- [TEXT PASSAGE]:
Druggles: A Quality Improvement Initiative on Medication Safety

Project Lead: Dr Sanjay Gupta


To reduce medication related incidents in paediatric medicine in-patient wards by 25% by 31st December 2022.

Why is this important to service users, carers, and/or staff?

More than 237 million medication incidents per year in England with estimated cost £98 million and 1700 lives per year.

Medication related incidents remain high in paediatric medicine department at HUTH, despite regular induction and training for the trainees and nurses.

The dose calculation in paediatrics is based on weights, body surface area and age. Hence there are greater chances of making errors.

Tests of change

  • We gathered information about medication related incidents for paediatric medicine prior to our intervention.
  • Brainstorming the MDT led to implementation of pharmacist led MDT huddle called ‘Druggle’ in July 2020.
  • The data on incidents was obtained through F&W Division’s QI facilitator
  • A feedback was collected by paediatric trainees after each Druggle
  • The pharmacist shared the learning points with the wider team after each Druggle

Tools and how we used them

  • Following a stakeholder analysis, we held several sessions of Brain-Storming’ and active listening from wider MDT team, including pharmacists, nurses, trainees and consultants.
  • A Fishbone diagram (simplified version below) helped identify some of the causes leading to drug errors
  • The first PDSA cycle started by introducing Druggles in July 2020 and continued till December 2021 (led primarily by the pharmacist)
  • The SPC chart did not show any special cause variation (reduction in incidents)
  • The second PDSA cycle started in June 2022 with change in time of Druggles and involvement of paediatric trainees and senior nurse to support the pharmacist

Results: What did the data say and what were the outcomes?

  • For the second cycle of Druggles having protected 15 minutes at the end of morning handover once a week increased the participation by wider team members.
  • 100% of attendees found the Druggles helpful and a ‘safe space’ to discuss medication related queries and incidents
  • The SPC chart shows Special Cause effect with reduction in number of medication incidents since June 2022

Learning and next steps

  • This QI project will be presented at the International Forum on Quality & Safety in Healthcare in May 2023
  • We are trying to spread Druggles in other clinical areas, including paediatric surgery, neonatal unit and ward 16 at CHH.
  • Involvement and ‘buy-in’ by the wider team is essential for Druggles to continue and be impactful.
  • Druggles should be short (no more than 15 minutes), focused and well-led in order to be effective and not to interfere with busy clinical duties.

- [WORK INSTRUCTION]: Return the portion of the medication safety text starting at "Learning and next" and ending at "busy clinical duties.", copied word for word. Rely only on the medication safety text to complete this work.

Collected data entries
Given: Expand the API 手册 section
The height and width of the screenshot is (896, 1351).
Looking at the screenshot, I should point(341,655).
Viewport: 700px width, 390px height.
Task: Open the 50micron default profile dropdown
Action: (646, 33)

- [REPLY]:
Learning and next steps

  • This QI project will be presented at the International Forum on Quality & Safety in Healthcare in May 2023
  • We are trying to spread Druggles in other clinical areas, including paediatric surgery, neonatal unit and ward 16 at CHH.
  • Involvement and ‘buy-in’ by the wider team is essential for Druggles to continue and be impactful.
  • Druggles should be short (no more than 15 minutes), focused and well-led in order to be effective and not to interfere with busy clinical duties.